Das mit dem Binnenland ist in weiten Teilen Norddeutschlands bei einem Anstieg von 30 m egal: Dann existieren einige Binnendünen, Endmoränen aus der Eiszeit, hier und da auch einmal ein Mittelgebirge, als Insel oder Halbinsel weiter, aber bspw. in Hamburg kann man dann Hochseefische fangen, wenn man bereit ist, das Risiko einzugehen, ständig seine Netze zu verlieren, weil die am Michel, der Alsterphilharmonie und vielen anderen Gebäuden, dann als Unterwasserruinen tätig, hängen bleiben.

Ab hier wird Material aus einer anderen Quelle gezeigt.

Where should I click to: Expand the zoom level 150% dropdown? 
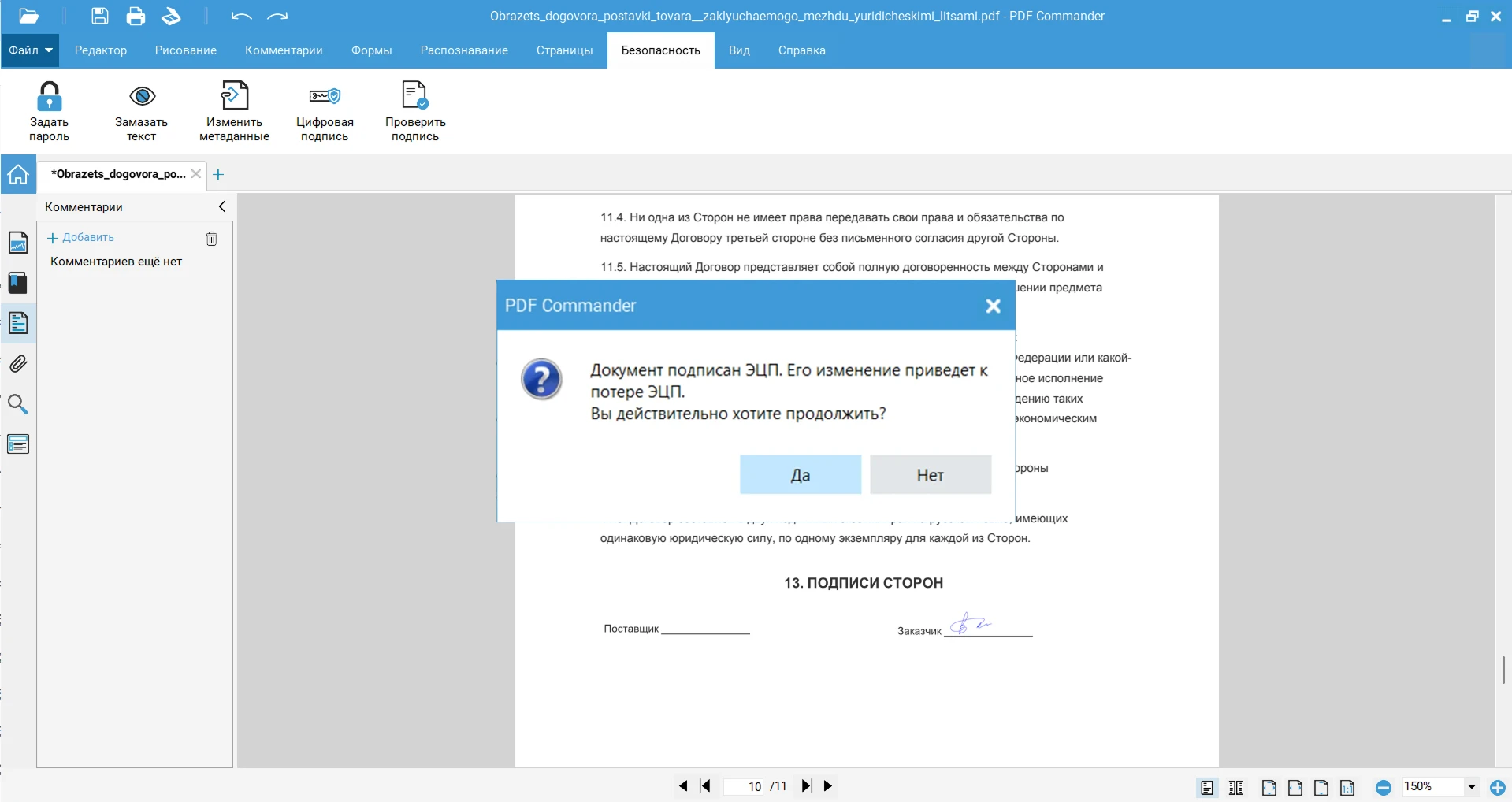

Leider konnte ich keine Karte mit Höhenlinien von Norddeutschland im Netz finden, aber bei dreißig Meter macht die heutige Unterscheidung von Küste und Binnenland nur noch wenig Sinn, denn dann liegt die Küste mitunter hundert und mehr Kilometer weiter landeinwärts, jedenfalls wenn man die heutigen Küstenverläufe zugrunde legt. Und viele heutige Inseln werden dann nur noch Unterwassergebirge sein. Aber irgendwie ist das dann auch nicht unbedingt das ganz große Problem: Norddeutschland kann dann eventuell nach Grönland oder gar Antarktika umziehen, denn ohne Eis ist da dann wohl einiges wärmer: Und mit den eigensüchtigen Bayern keinen gemeinsamen Staat mehr zu haben, ist auch nicht das schlechteste, nicht wahr Herr St. Florian Seehofer.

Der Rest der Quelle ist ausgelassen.